Immune defense against the ubiquitous brain-resident parasite Toxoplasma gondii requires a balanced immune response that ultimately results in chronic infection of the host. Monocytes play a key role in host defense and are critical for controlling T. gondii in the periphery. Monocytes also enter the brain and protect against Toxoplasmic encephalitis. However, the dynamic and regional relationship between brain infiltration of the parasite and host monocytes is unknown. In addition, the ability of T. gondii to disseminate through the brain is poorly understood. In this dissertation, we report the mobilization of inflammatory and patrolling monocytes into the blood and brain during T. gondii infection of mice and define their regional localization. We also describe previously unappreciated effects of T. gondii infection on the blood-brain barrier (BBB) and the novel observation that infected cells can shuttle T. gondii at the BBB and in the brain parenchyma.
Many of these questions were addressed using longitudinal analysis of mice using two-photon, intravital imaging of the brain microvasculature through cranial windows. This imaging approach revealed that CCR2-RFP monocytes were recruited to the blood-brain barrier (BBB) within two weeks of T. gondii infection, exhibited distinct rolling and crawling behavior at the BBB, and accumulated within the vessel lumen before entering the parenchyma. Optical clearing of intact T. gondii-infected brains and light sheet microscopy coupled with computational alignment of brains to the Allen annotated reference atlas indicated consistent patterns of monocyte infiltration during T. gondii infection, specifically in the olfactory tubercle and pontine areas. These data provide novel insights into the localization of monocytes in the brain during CNS infection and raise the provocative hypothesis that regional neuroinflammation may contribute to the behavioral phenotypes observed during T. gondii infection of mice.

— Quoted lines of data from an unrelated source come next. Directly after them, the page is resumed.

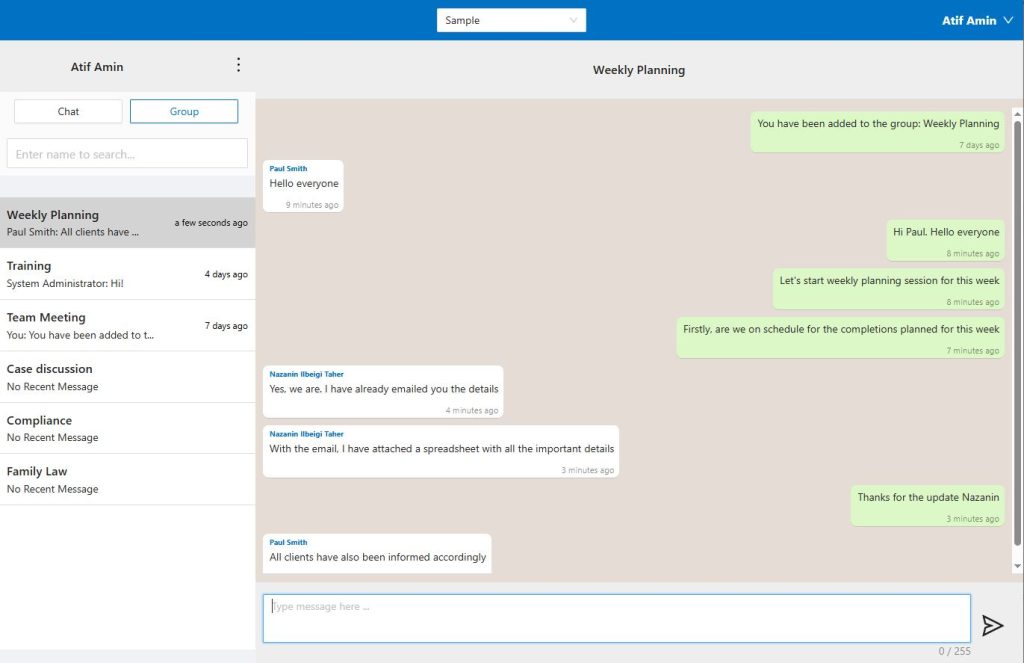Open the three-dot options menu

click(238, 65)
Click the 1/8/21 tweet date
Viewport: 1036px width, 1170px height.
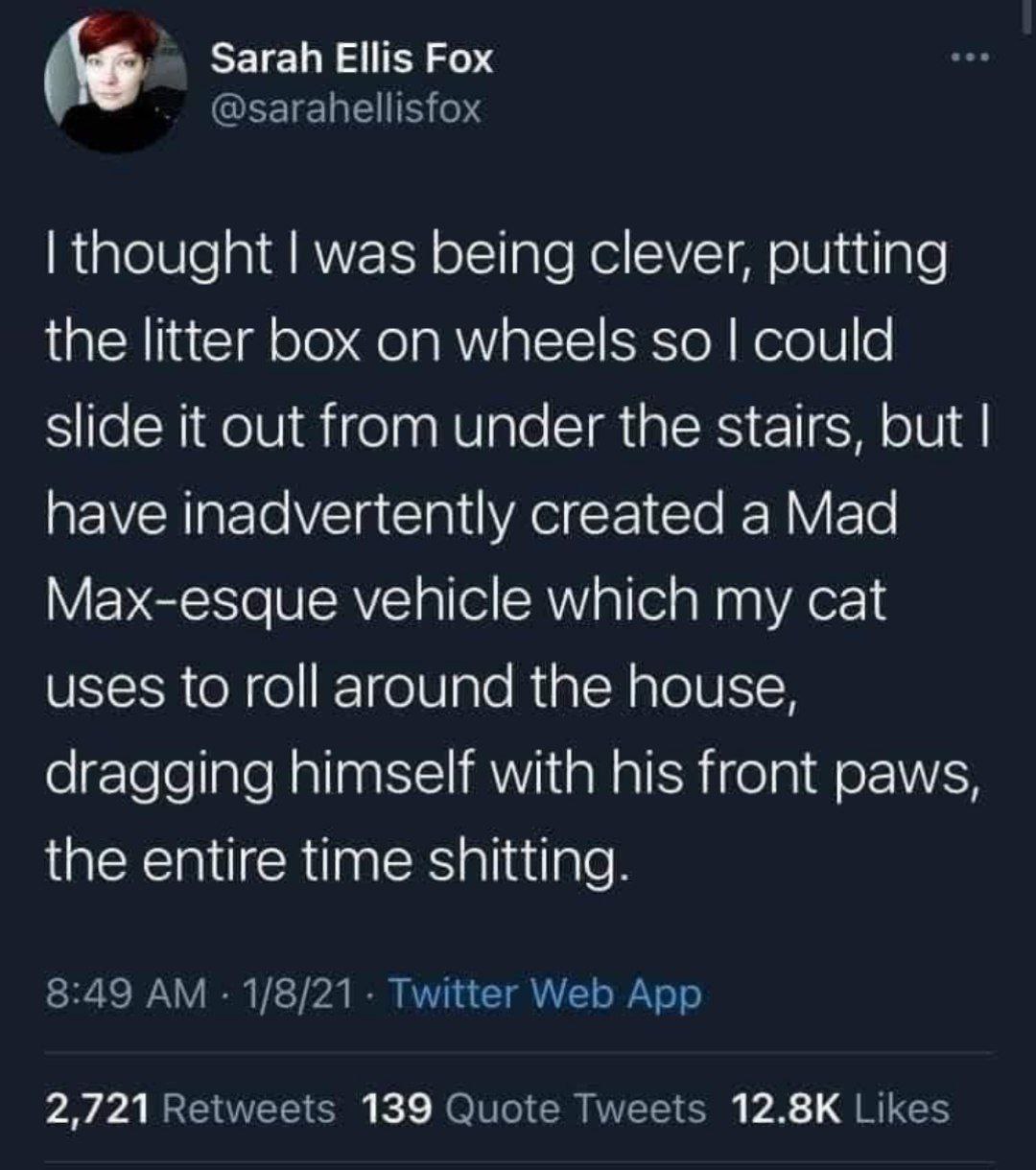pos(294,994)
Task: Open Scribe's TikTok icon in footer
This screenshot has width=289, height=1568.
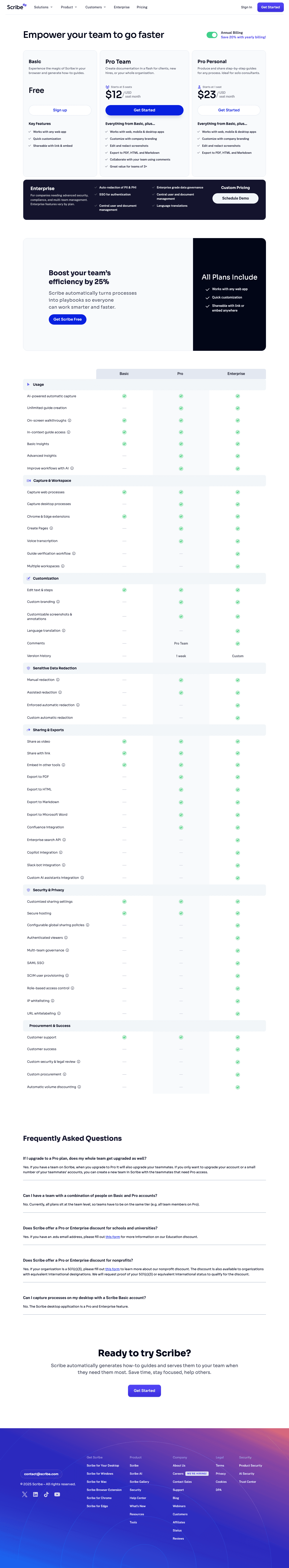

At the BBB, we observed profound vascular remodeling in T. gondii-infected mice expressing the tight junction protein claudin-5 fused to eGFP in endothelial cells. We detected increased tortuosity of individual endothelial cells and reorganization of the vascular network. In addition, two-photon imaging revealed T. gondii within highly motile cells travelling along cerebral blood vessels. These parasite-infected cells were highly dynamic and traveled at speeds greater than 5 µm/min. As a result, infected cell motility resulted in significantly greater displacement of T. gondii in the brain than individual parasites migrating using their own motility. These data revealed that the infection of motile cells enhanced the dissemination of T. gondii in the brain.
Collectively, this work highlights inherent trade-offs in T. gondii immunity, revealing the delicate balance between mounting a protective monocyte immune response while suggesting it may also contribute to parasite-induced pathology and spread.